* _Work to complete_
Repeat every entry exactly. Do not include the pictures.

────────

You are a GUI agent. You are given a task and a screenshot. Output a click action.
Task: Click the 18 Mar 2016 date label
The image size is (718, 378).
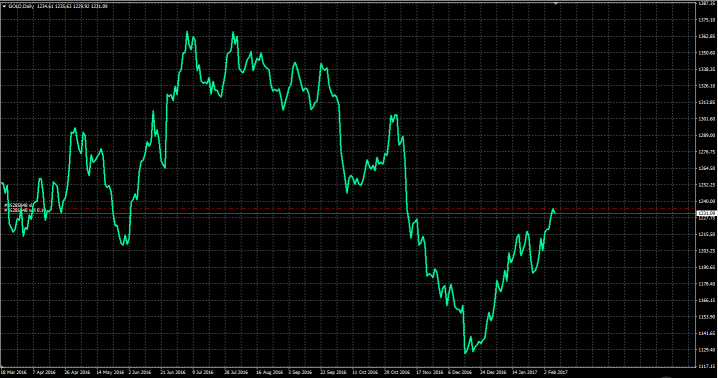tap(14, 372)
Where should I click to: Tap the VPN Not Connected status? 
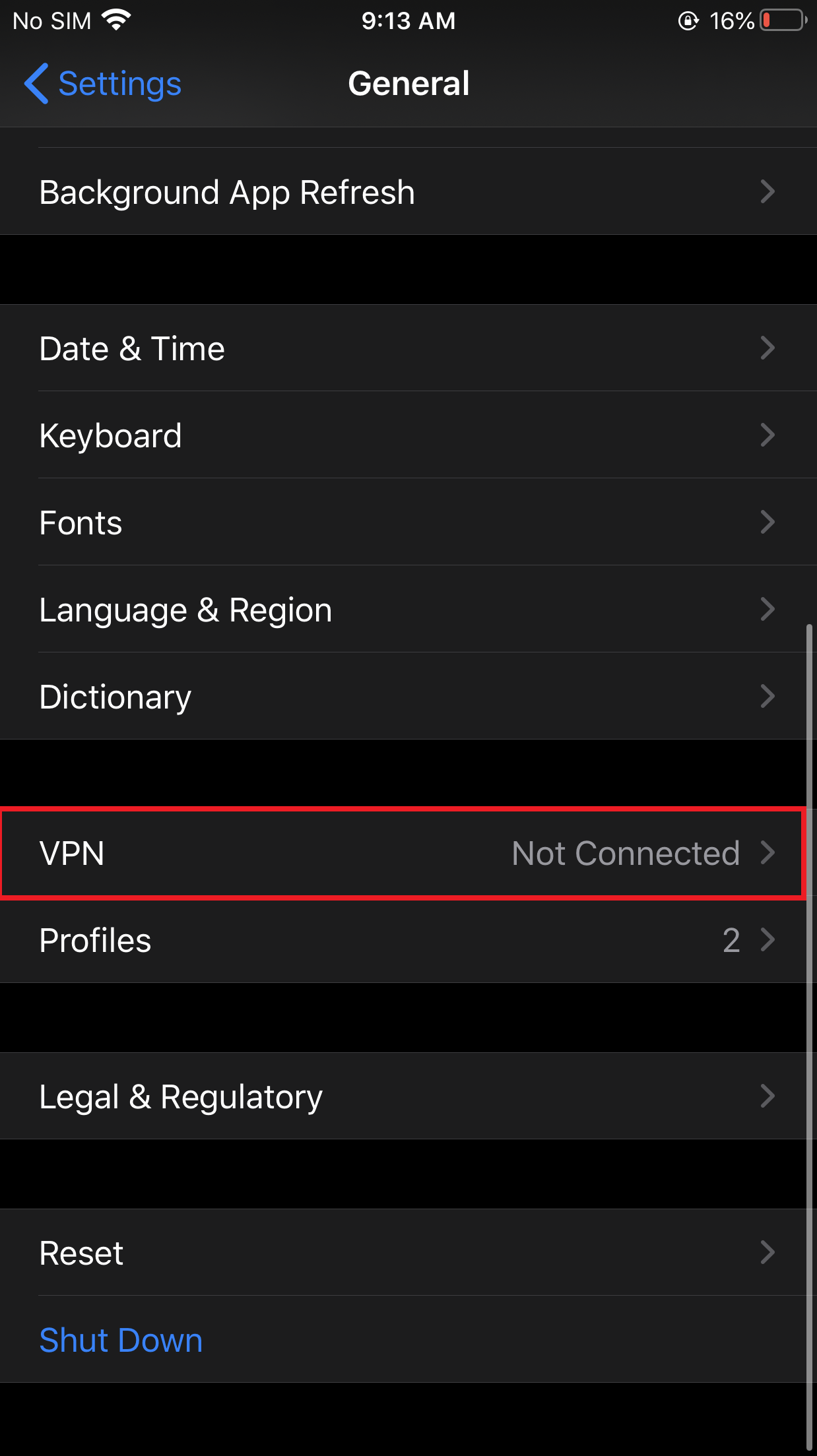(625, 854)
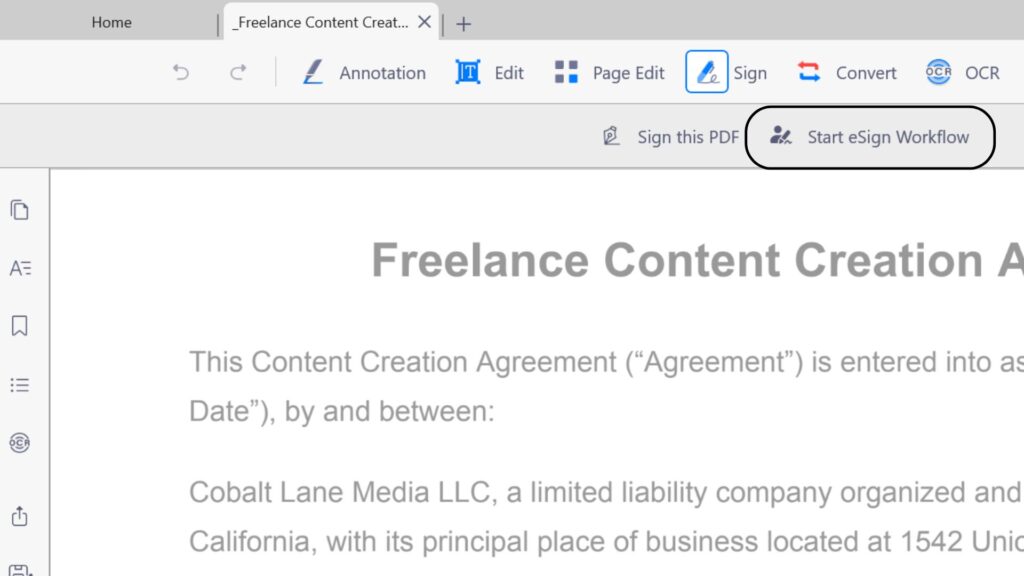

────────

* _Solution to the problem_
You are a GUI agent. You are given a task and a screenshot. Output a click action.
Task: Click the 18 Mar 2016 date label
The image size is (718, 378).
tap(14, 372)
Where should I click to: Tap the VPN Not Connected status? 
(625, 854)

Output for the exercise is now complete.